The reply should hold nothing except the lines from the one with "Click the online" through the end of the entries, duplicated exactly and with no pictures.

**Collected data**

+ + + +

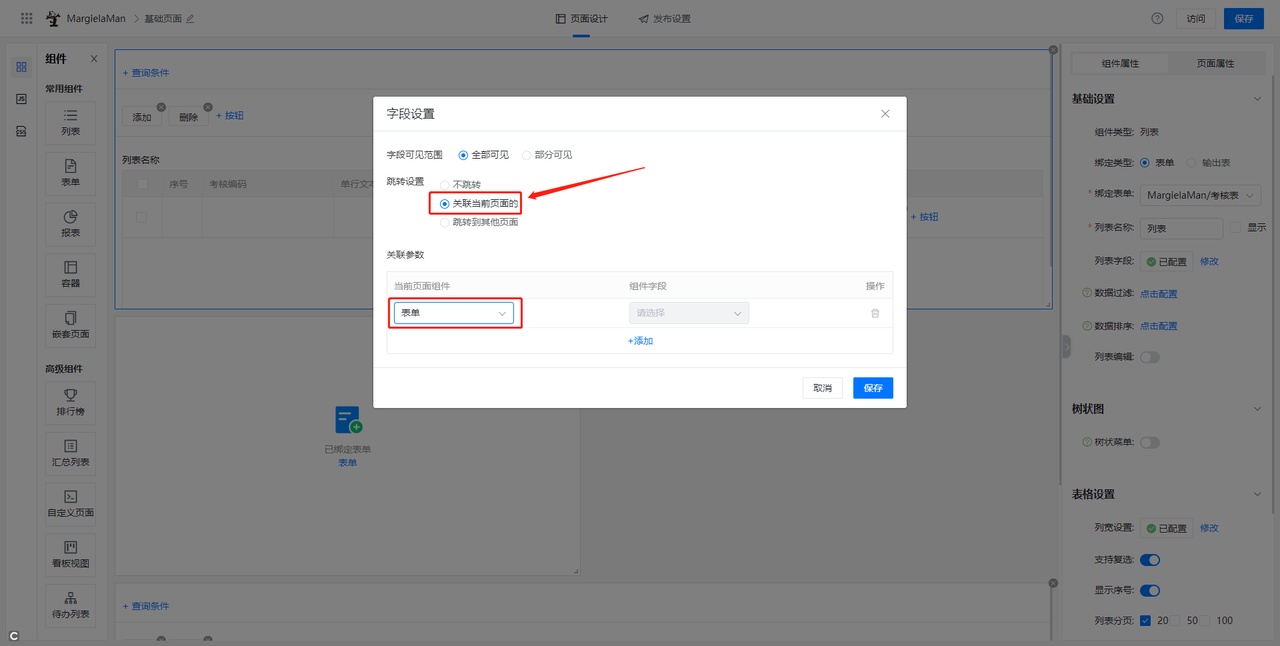This screenshot has height=646, width=1280.
Task: Open the 当前页面组件 dropdown showing 表单
Action: point(453,313)
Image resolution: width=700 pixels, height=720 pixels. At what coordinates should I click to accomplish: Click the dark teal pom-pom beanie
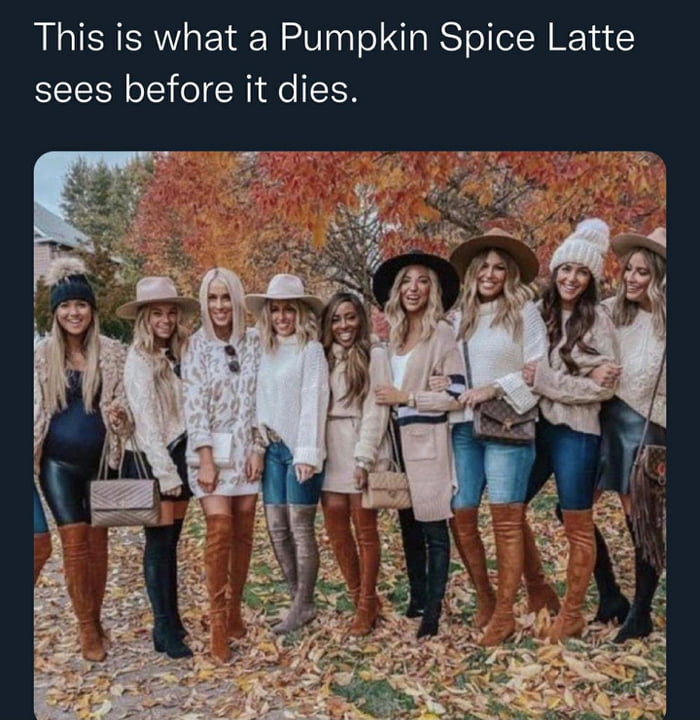tap(72, 285)
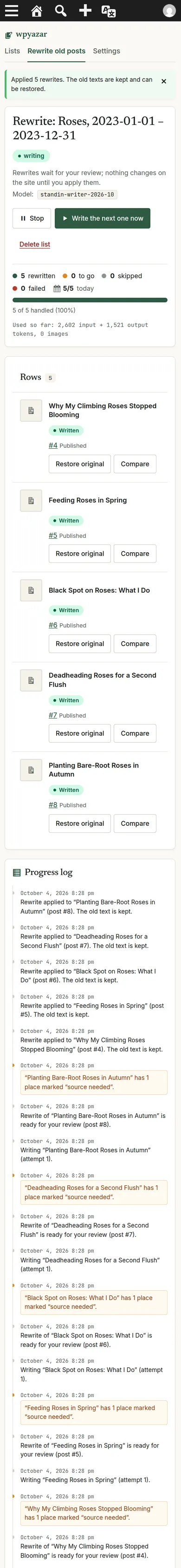Go to the home icon
This screenshot has height=1568, width=181.
click(x=37, y=10)
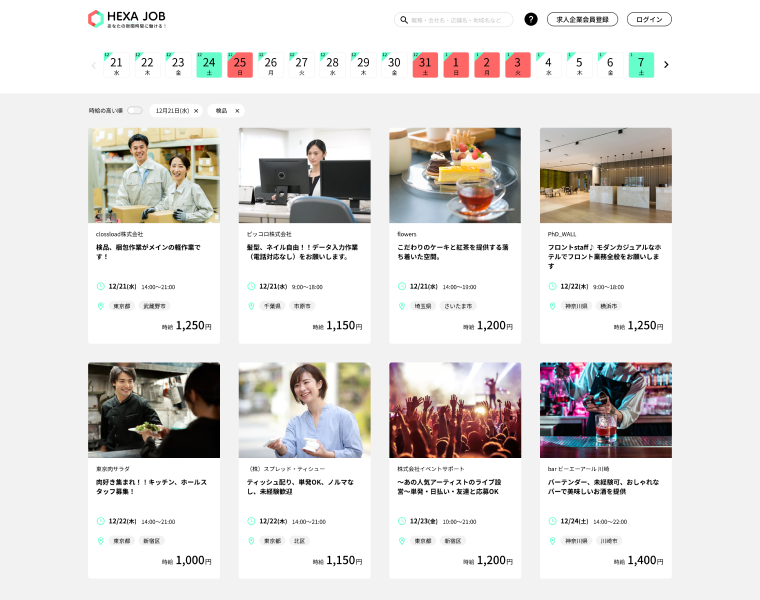Show previous dates with the left chevron
This screenshot has height=600, width=760.
coord(94,65)
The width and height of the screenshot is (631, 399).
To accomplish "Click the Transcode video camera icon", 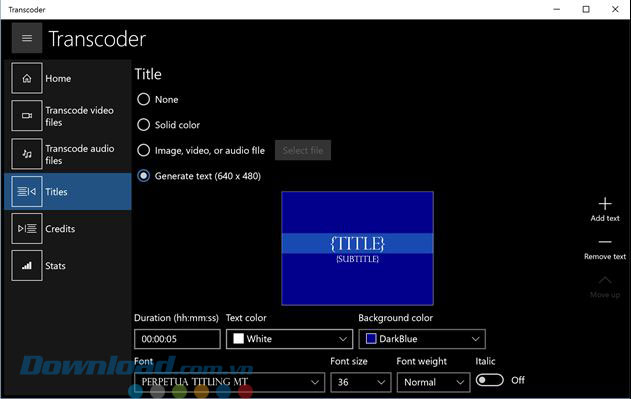I will [x=27, y=116].
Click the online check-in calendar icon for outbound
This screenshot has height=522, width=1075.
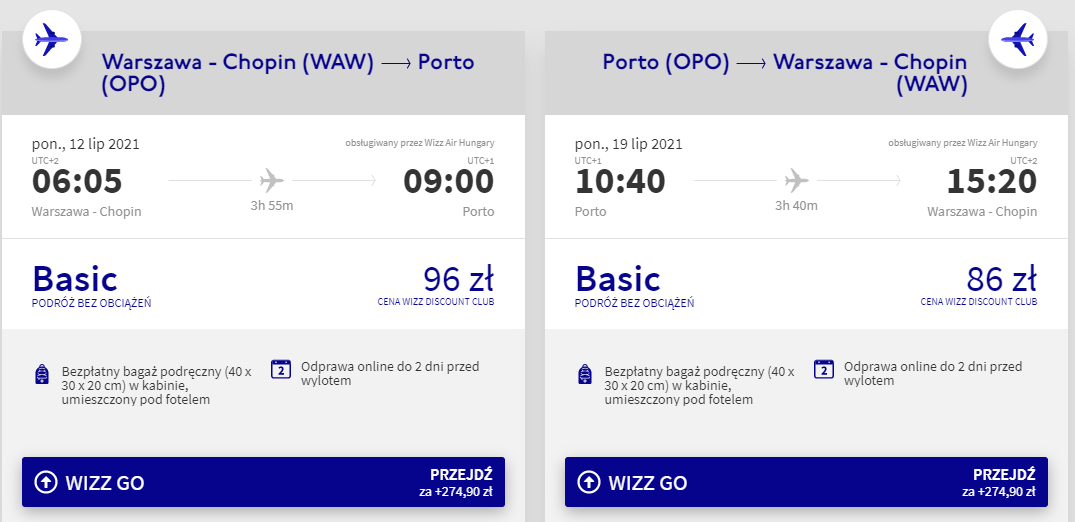pos(281,368)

+ + + +

**Exercise result**
Click the online check-in calendar icon for outbound
This screenshot has height=522, width=1075.
pos(281,368)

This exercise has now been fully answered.